2. Beat the heat with indoor ice-skating

Indoor ice rinks make ice-skating available year-round, and are located in most major cities. Remember to bring gloves so you don’t get frostbite in July! You can skate on the same ice as the San Jose NHL team at Shark’s Ice, and Yerba Buena Ice Skating and Bowling Center in San Francisco offers both ice skating and bowling (it’s in the title!), so you can spend a whole day there having fun with a group.

3. Rock the roller rink

Bundling up to skate on freezing ice not quite your scene? You can still stay cool at a roller rink! Your girls will love cruising around to funky jams with their friends. Roller rinks may have been fading from popularity when I was a kid, but that didn’t stop me from having a pair of skates with chunky neon pink wheels. Locations aren’t as prevalent, but you can still find one within a reasonable driving distance.
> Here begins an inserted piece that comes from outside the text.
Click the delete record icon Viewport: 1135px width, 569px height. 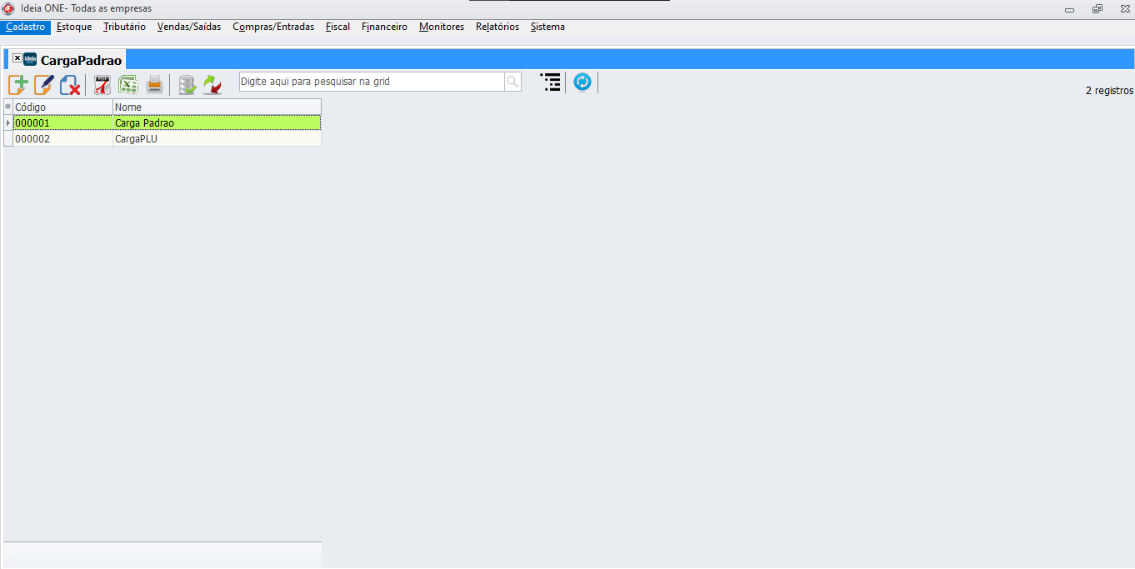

4. Strike it up at the bowling alley

Rent a lane, grab some snacks, pick a ball, and aim for those pins! Bowling works well for all groups, big or small, depending on how many games you want to play. And while getting a strike is exhilarating, I always find the most fun comes from the jokes and friendly commentary of friends.

5. Plan a movie night

Your Girl Scouts may be off doing their own thing during the summer, but they’ll probably love to pull together for a movie night and/or slumber party. Have everyone pitch in to bring snacks, party games, extra blankets, and DVDs. If they can’t decide on which film to watch, have parents narrow the list of age-appropriate movies, have the girls write their desired movie title on a slip of paper, toss them all into a hat, and draw a random winner.
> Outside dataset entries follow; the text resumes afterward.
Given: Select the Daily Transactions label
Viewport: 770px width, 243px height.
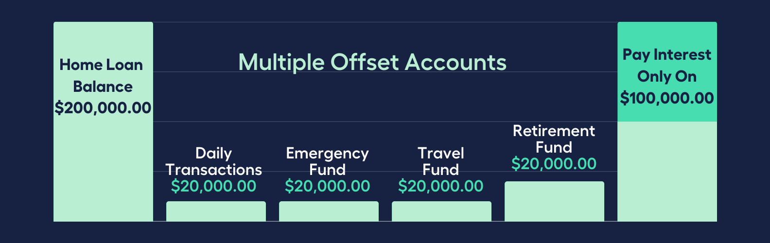Looking at the screenshot, I should point(214,161).
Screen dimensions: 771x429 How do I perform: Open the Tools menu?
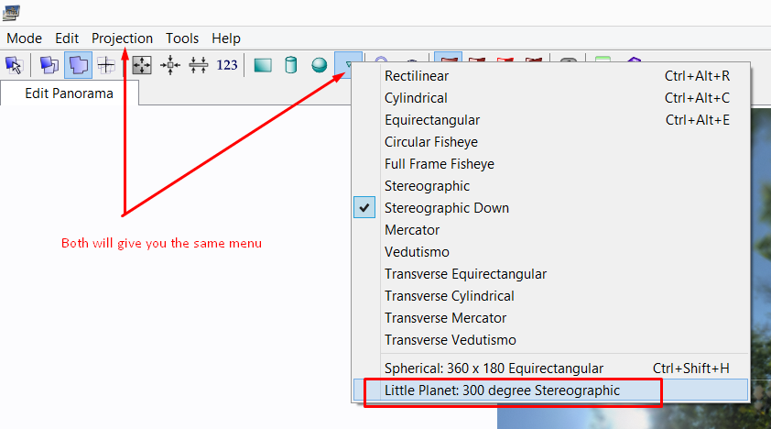[x=182, y=39]
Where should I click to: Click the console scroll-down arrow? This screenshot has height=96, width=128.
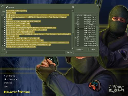coord(73,49)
6. Lend a hand at your local library

Have you visited your local library this summer yet? If not, you should! Libraries often have volunteer programs where kids can help with tasks like sorting and re-shelving books or prepping for events while earning volunteer hours. In middle school and high school, I loved volunteering at my local library. My favorite task was re-alphabetizing the kids’ fiction shelves, because I got to discover more books to add to my reading list. Libraries also run summer reading challenges for kids of all ages, oftentimes with literary themed prizes like bookmarks and free books. Talk to your librarian to see if they’re hosting any author signings or storytelling gatherings. And don’t forget to take a look at the community bulletin boards to learn what other events that might be happening in your area.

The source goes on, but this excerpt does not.